Contrairement à une représentation tenace, il n’y a pas de lien systématique entre amélioration de l’accessibilité et croissance économique. Dans certains cas, l’amélioration de l’accessibilité a pu même contribué à renforcer les inégalités interrégionales en encourageant la relocalisation de certaines activités dans les régions les plus riches ou les plus qualifiées au détriment des autres régions, comme pour les nouveaux Länder allemands après la réunification. De nombreuses études ont insisté sur l’absence de lien direct, de cause à effet entre le développement d’une infrastructure de transport et le développement de la région qui en bénéficie, ce lien monocausal relevant du mythe (1). Dans une logique systémique, il faut envisager l’ensemble des éléments dont l’interaction favorise ou non l’implantation de nouvelles entreprises.

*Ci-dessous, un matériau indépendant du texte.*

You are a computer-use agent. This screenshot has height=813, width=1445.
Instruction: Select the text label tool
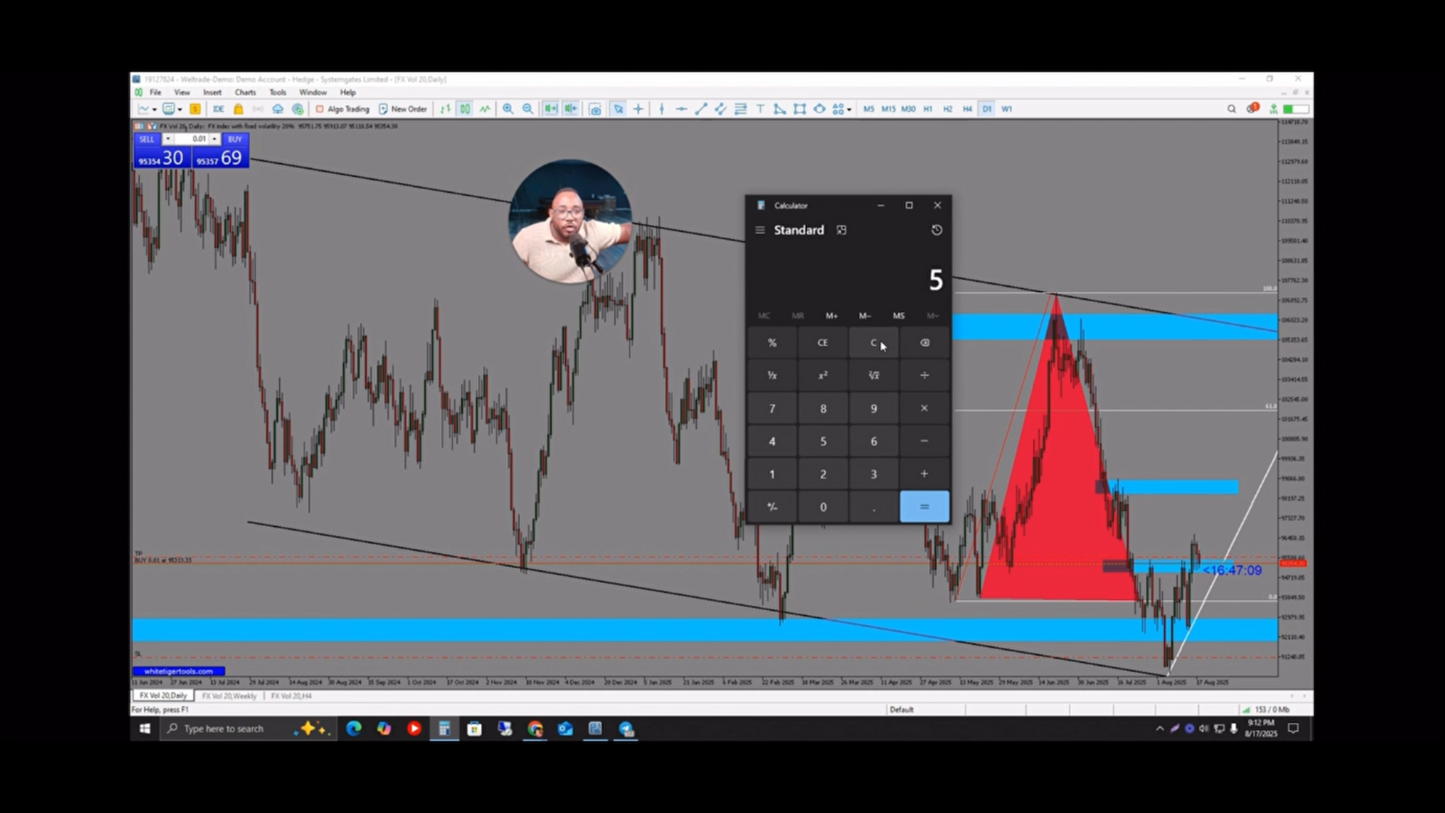click(x=760, y=109)
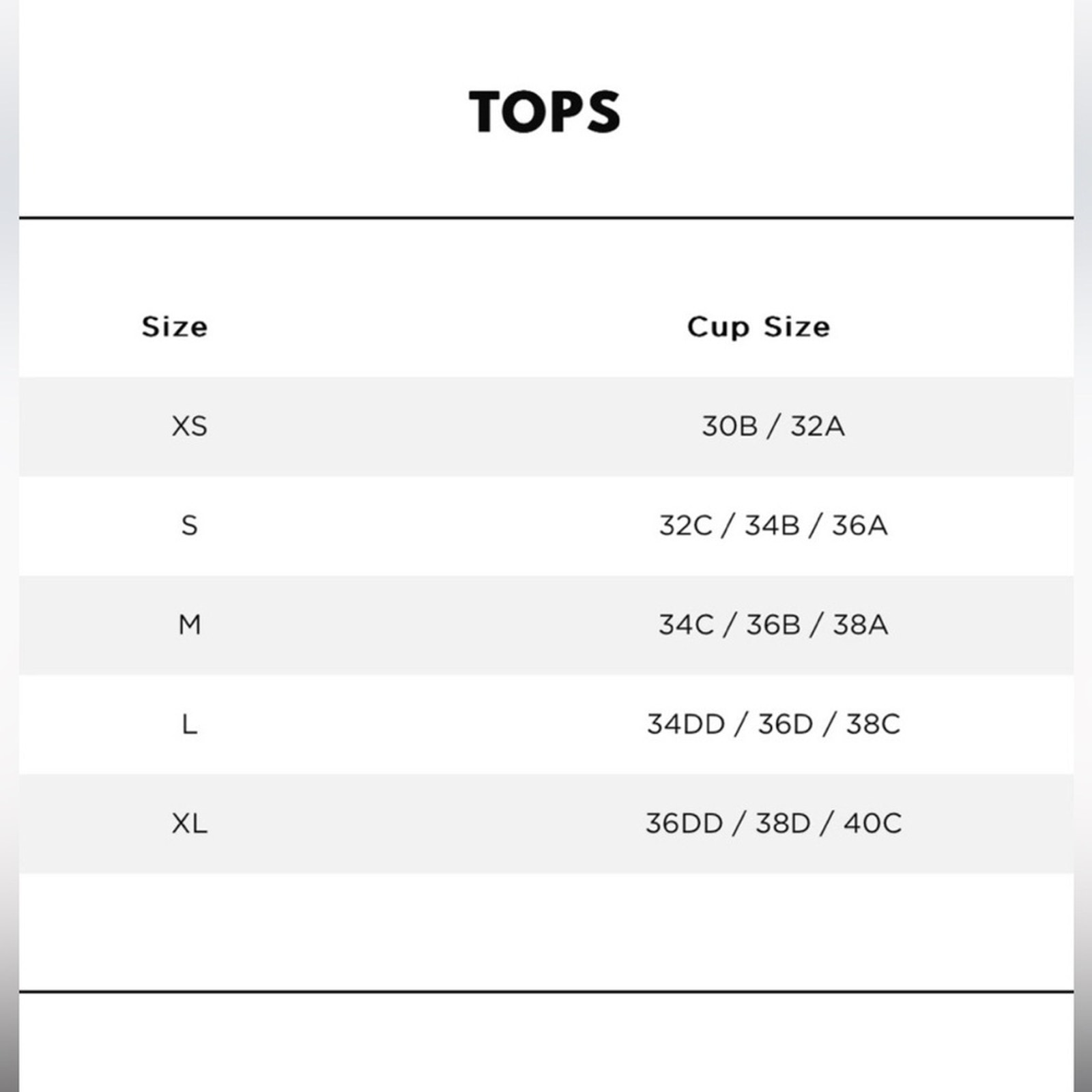Click the 38A text in M row
Viewport: 1092px width, 1092px height.
pyautogui.click(x=861, y=624)
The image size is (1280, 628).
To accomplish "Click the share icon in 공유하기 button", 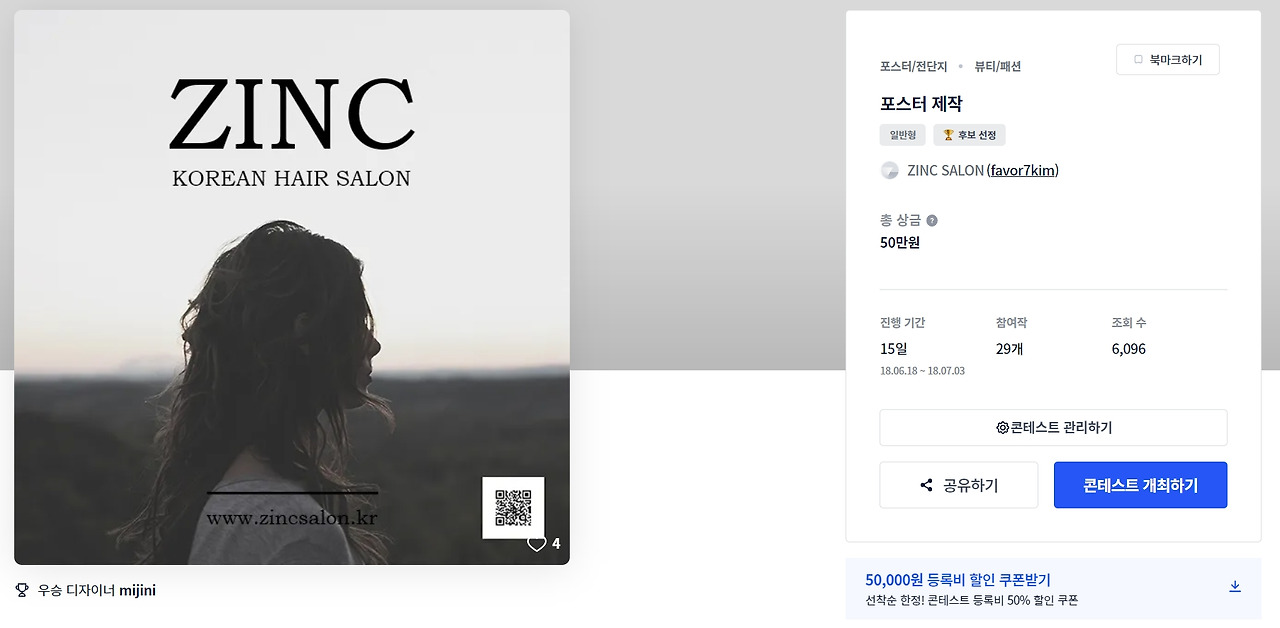I will (926, 485).
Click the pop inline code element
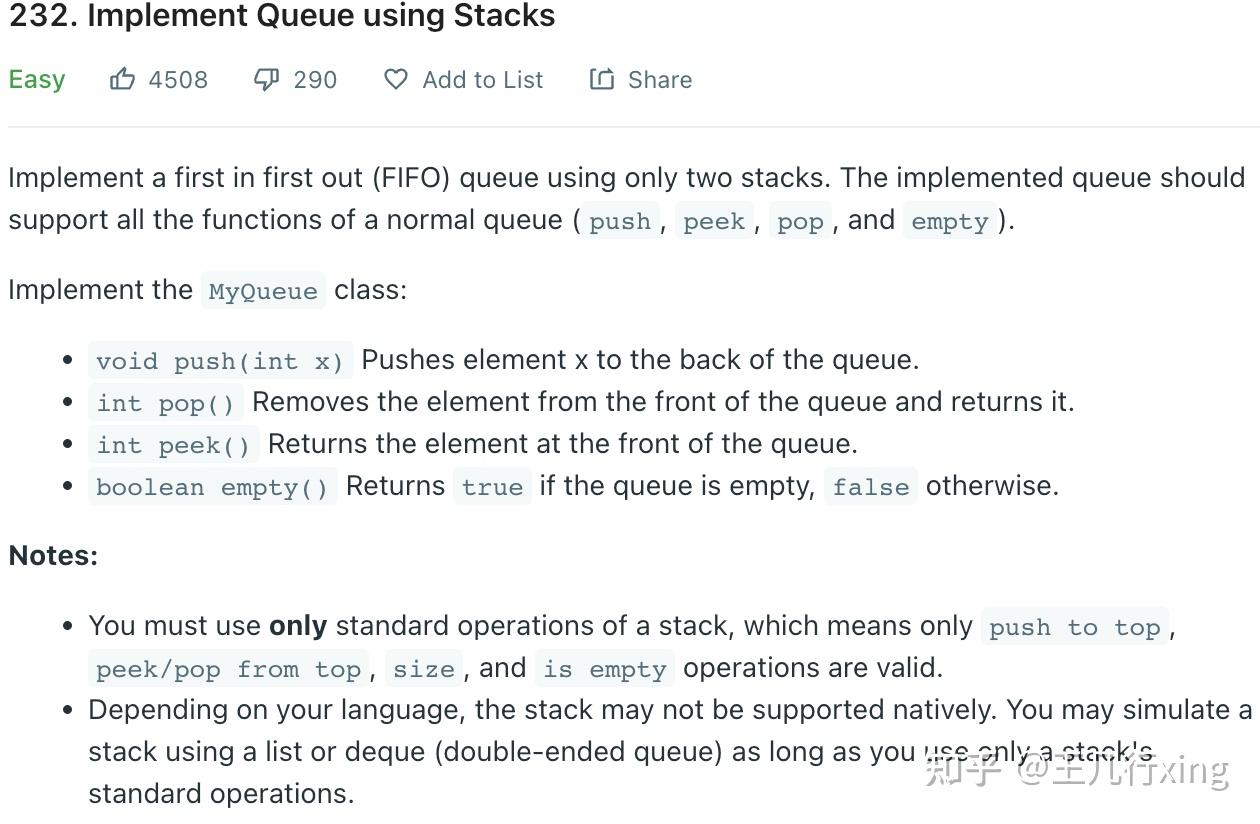 click(799, 221)
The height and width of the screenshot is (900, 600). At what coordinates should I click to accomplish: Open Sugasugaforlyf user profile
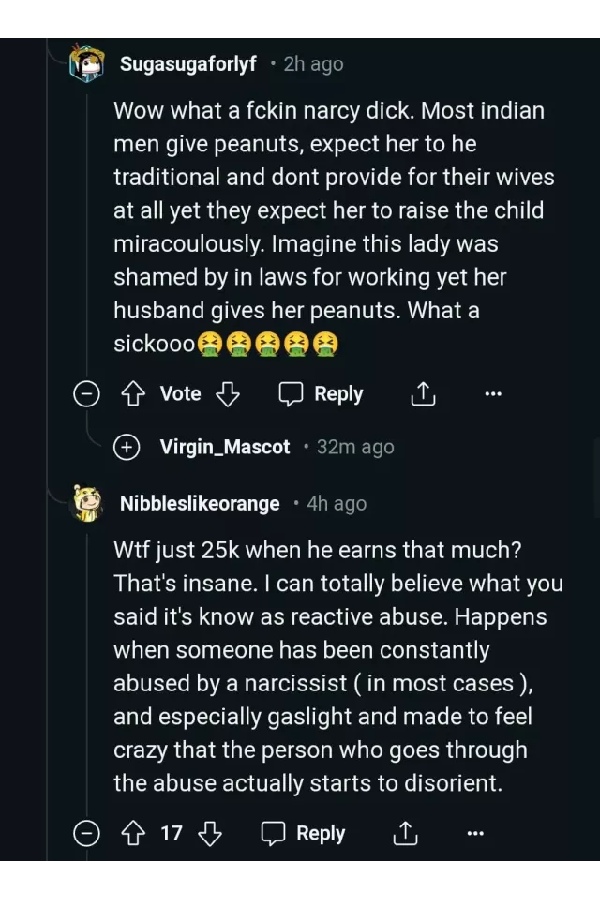[x=188, y=64]
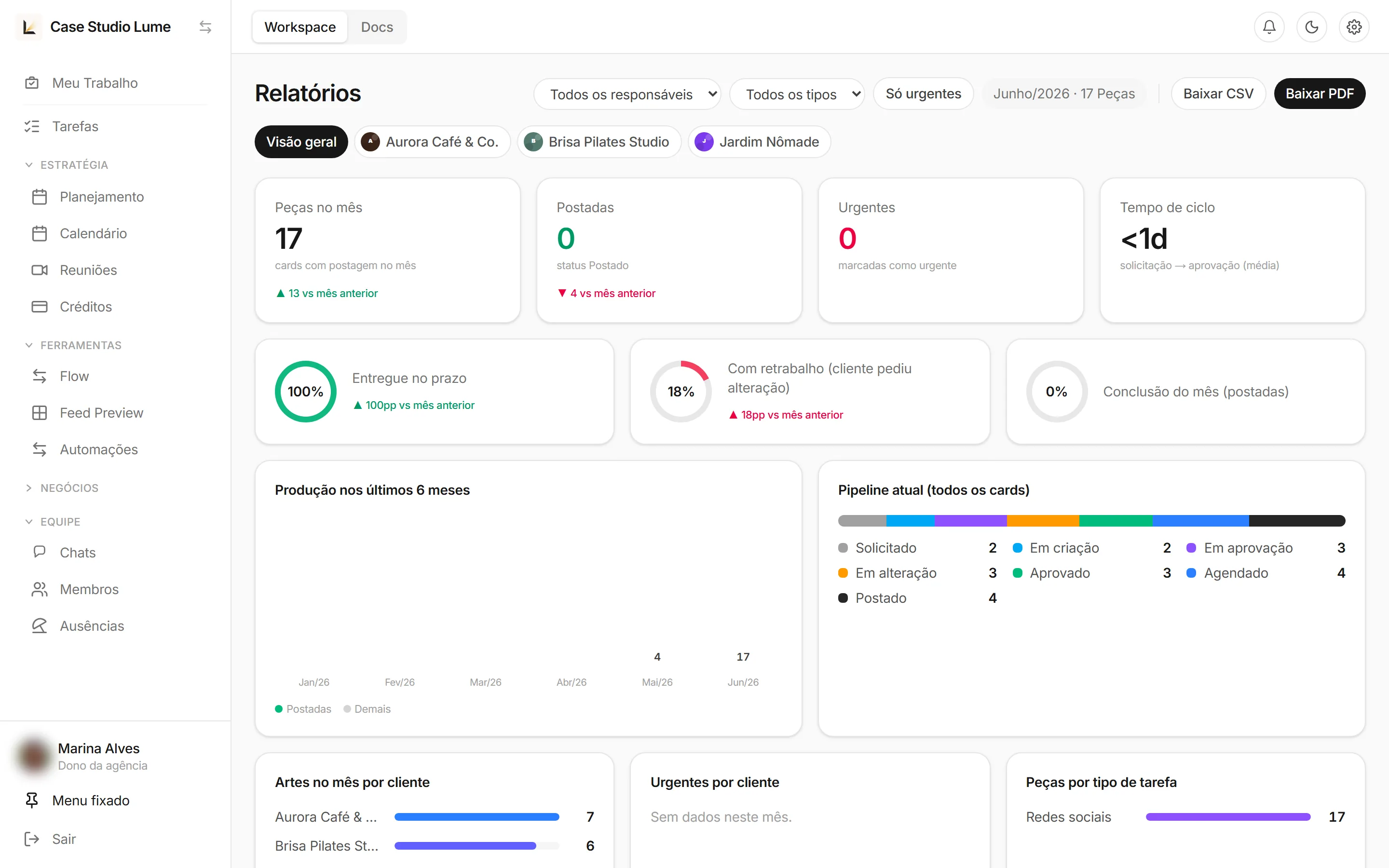Toggle dark mode moon icon
1389x868 pixels.
pyautogui.click(x=1311, y=27)
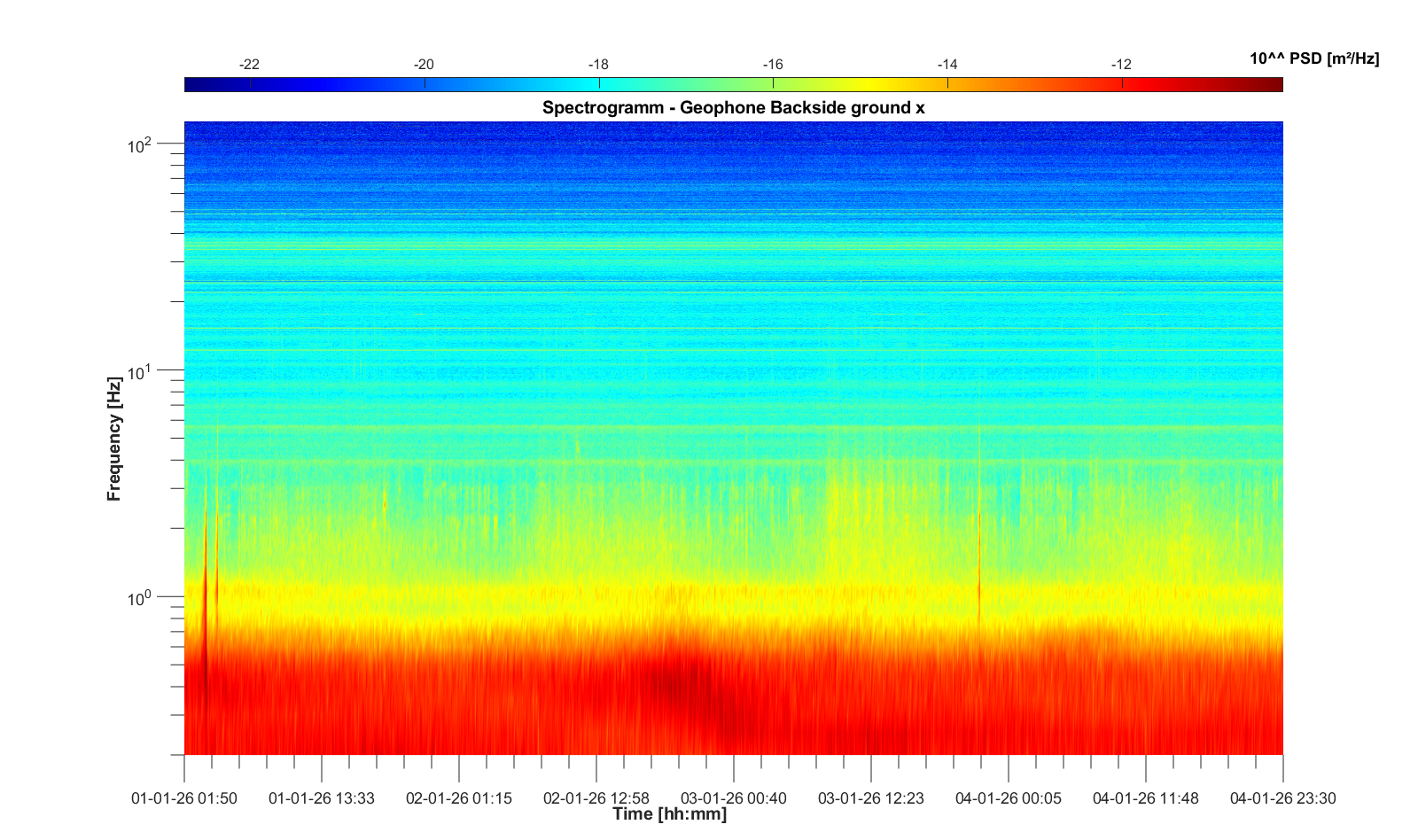Click the '10^^ PSD [m²/Hz]' colorbar label
This screenshot has height=840, width=1418.
click(1313, 58)
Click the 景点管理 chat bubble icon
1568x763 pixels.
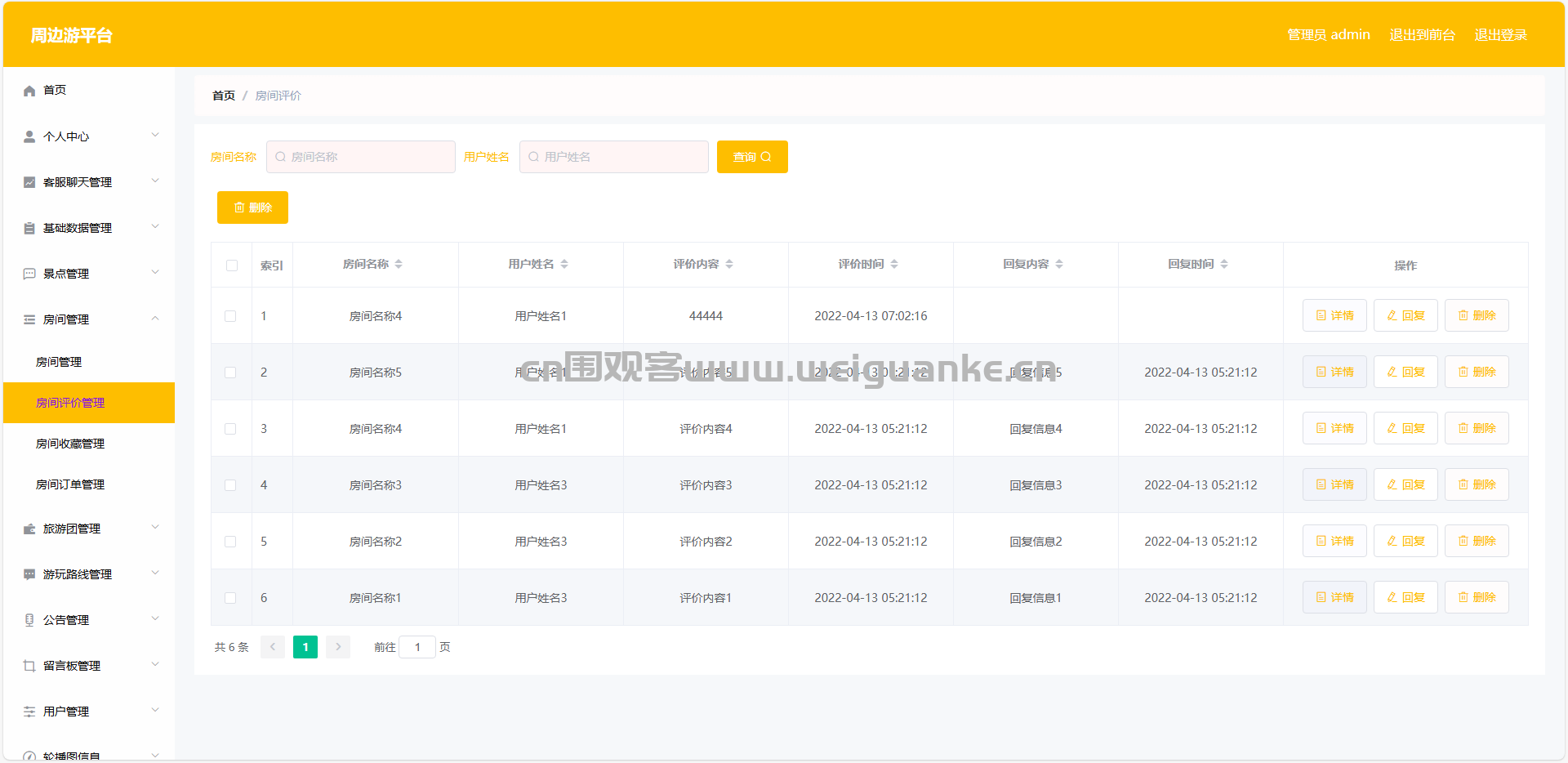pyautogui.click(x=29, y=274)
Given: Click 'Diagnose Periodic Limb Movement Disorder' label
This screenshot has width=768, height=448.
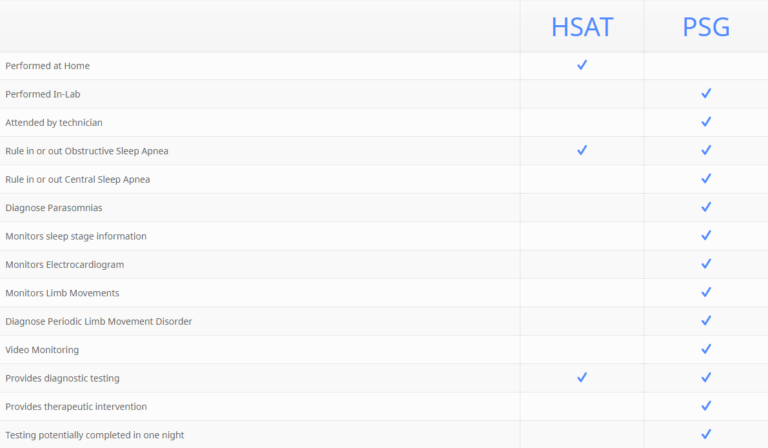Looking at the screenshot, I should click(98, 321).
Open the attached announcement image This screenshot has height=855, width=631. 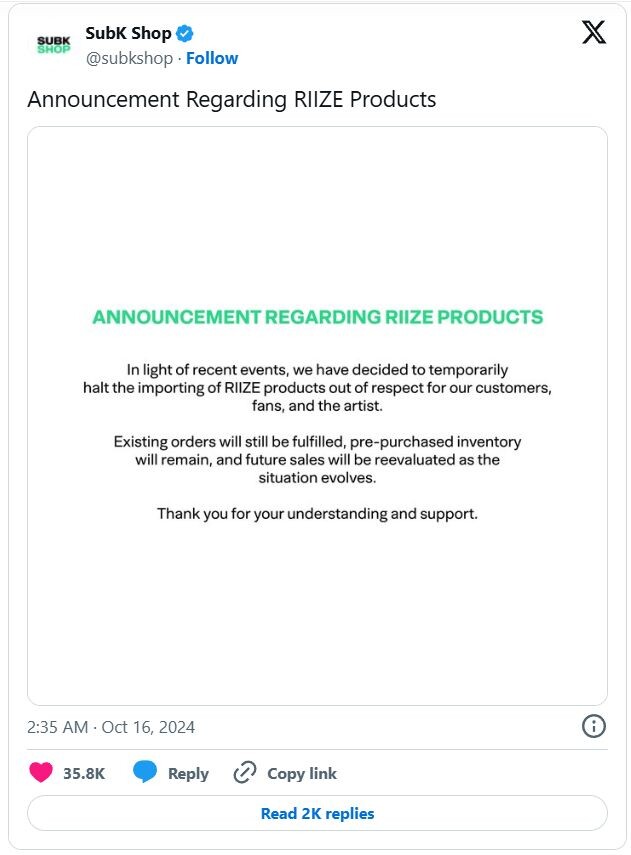coord(317,416)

C’est pour cette raison qu’il est primordial de penser l’implantation des gares dans des contextes où elles pourront véritablement contribuer à faire advenir des projets de développement. A cet égard, l’implantation de la Gare Lille-Europe au cœur de la métropole est un succès. Et malgré cette implantation, un observateur avisé ne pourra manquer de constater que le développement du réseau TGV au-delà des frontières françaises n’a pas conféré à Lille la stature de métropole européenne dont certains rêvaient. Seul 5% du trafic de voyageurs des gares lilloises se fait vers l’international contre près de deux tiers vers Paris et près d’un tiers vers les autres régions françaises.
Comme le souligne Philippe Ménerault, enseignant-chercheur à Lille I et à l’IFSTTAR (ex-INRETS), il faut s’interroger sur la pertinence d’une troisième gare TGV située en périphérie de l’agglomération lilloise. A Seclin ou à Hénin-Beaumont, il est loin d’être assuré que ces territoires bénéficieront de cette implantation. De plus, en détournant une partie des trains s’arrêtant à Lille-Europe, elle pourrait bien réduire la desserte internationale de Lille, et partant de l’ensemble de la Région pour laquelle Euralille est la plaque tournante des transports, « l’espace nodal » par excellence (2).
(1) En géographie : en particulier Jean-Marc Offner (1993), « Les effets " structurants " du transport : mythe politique, mystification scientifique », L’Espace géographique, 3, 233-242.
En économie : travaux de la Nouvelle Economie Géographique sur les coûts de transport notamment.
(2) Philippe Ménerault et Alain Barré (2001), Gares et quartiers de gares, coll. Actes, Paris, Inrets.
[Illustration : Le développement du quartier d’affaire d’Euralille a été orchestré par l’architecte urbaniste Rem Koolhaas. Fondé sur l’implantation de la Gare TGV et Eurostar de Lille Europe, le quartier est situé à la confluence de nombreuses infrastructures de transport (TER, Métro, Tramway, Périphérique). C’est pourtant avec peine qu’Eurallile s’est développée : aujourd’hui seules trois des cinq tours planifiées ont été construites et leurs principaux occupants sont des institutions publiques ou parapubliques (GDF, EDF, Ozéo…). Source : Photographie réalisée par Martin Omhovère.]